Случалось ли вам почувствовать себя гордым и свободным индейцем, благородно освобождающим из заточения тесных тюрем бедных бледнолицых? О, это пьянящее чувство природной дикости, бегущей по твоим венам, и скорой свободы, которую ты даруешь этим несчастным.
Вон они, молящим взглядом из своих камер смотрят сквозь решетки. Похудевшими пальцами держатся за прутья и как бы кричат «Спасители, выпустите нас!». Хотя, может, это просто разгоряченным индейцам лишь показалось? Может, это их собственные бравые крики смешались в единый гам, из которого фрагментами прорывается то ли «Освободите нас!», то ли «Освободим их!». Но миссия освободителя гонит вперед, туда, где томятся люди. Разрушим оковы! Обрубим цепи! Пусть люди дышат полной грудью!

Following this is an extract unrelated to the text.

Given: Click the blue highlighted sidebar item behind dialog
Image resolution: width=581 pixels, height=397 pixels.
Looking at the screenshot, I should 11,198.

Индейцы отважно набрасываются на стены тюрем, но стены сдаются не сразу. Их изнутри поддерживают «бедные заключенные». Несчастные, совсем с ума сошли от заточения. Но пыл индейцев не остановить, свобода близка! Голос заключенных, слабо выкрикивающих «Не ломайте наш дом, что же вы делаете?!..», тонет в потоке боевого индейского клича, превосходящего по силе нерешительный писк узников. И там кто их разберет: то ли правда считают тюрьму своим домом, то ли просто, обессилев, так слабо выражают свой восторг от спасения. Индейцев это не волнует. Налетели, размолотили тюремные стены до основания, даровав бывшим заключенным полную свободу. И стоят бывшие узники посреди поля, усыпанного обломками вчерашних укрытий, ежатся от степного ветра и испуганно озираются. «Идите куда хотите, вы свободны!» — гордо объявляет вождь. «А куда?..» — растерянно шепчут освобожденные. «Не знаю. Вы теперь свободные люди: куда хотите, туда и идите. Весь мир теперь простирается перед вами!». Бывшие арестанты оглядываются вокруг, страх пробирает их до костей. При словах «весь мир» в их воображении рисуются пасти голодных волков, от которых они так долго строили свое укрытие, а при словах «куда хотите, туда и идите» в душе вновь рождается сомнение. Потому что в прошлый раз, когда после очередного набега упрямых индейцев они снова, камушек за камушком, выстроили себе надежное укрепление и действительно оказались там, где хотели (за надежными стенами и стальными прутьями), была надежда, что хоть в этот раз их оставят в покое. Но у индейцев свое представление о свободе, и свое представление о доме, в котором нужно жить. Для индейца дом – это вся степь. Ну, максимум – вигвам, служащий временным укрытием в ночи после жаркого боевого дня. И когда настоящий свободный индеец натыкается на крепкие стены с решетками на окнах, он автоматически называет этот дом «тюрьмой», после чего со всей присущей индейцам страстью разносит эту тюрьму до основания, гордо именуя себя освободителем.
А потом, когда индейцы, выполнив свою миссию, ускачут за горизонт, обессиленные и испуганные люди начнут спешно возводить свое укрепление заново, попутно думая о том, что надо бы к крепким стенам для пущей безопасности прибавить еще и пушки. Слабых голосов «не надо ломать» индейцы в пылу освободительного боя не слышат, так может залп орудий их остановит? А то уже задолбали.
Молодые индейцы не знают всех тонкостей освободительных набегов, а вот старые и мудрые индейцы, вдохнув дым из резной трубки и помолчав не меньше пяти минут, философски изрекают: «Не освобождай бледнолицых, если они тебя сами об этом не попросили. И даже если попросили – не торопись освобождать. Может, у них там дом. Может, они никогда и не жили на свободе. И тогда не спеши ломать их стены. Выведи погулять ненадолго, но не ломай их тюрьму. К свободному воздуху нужно привыкать постепенно».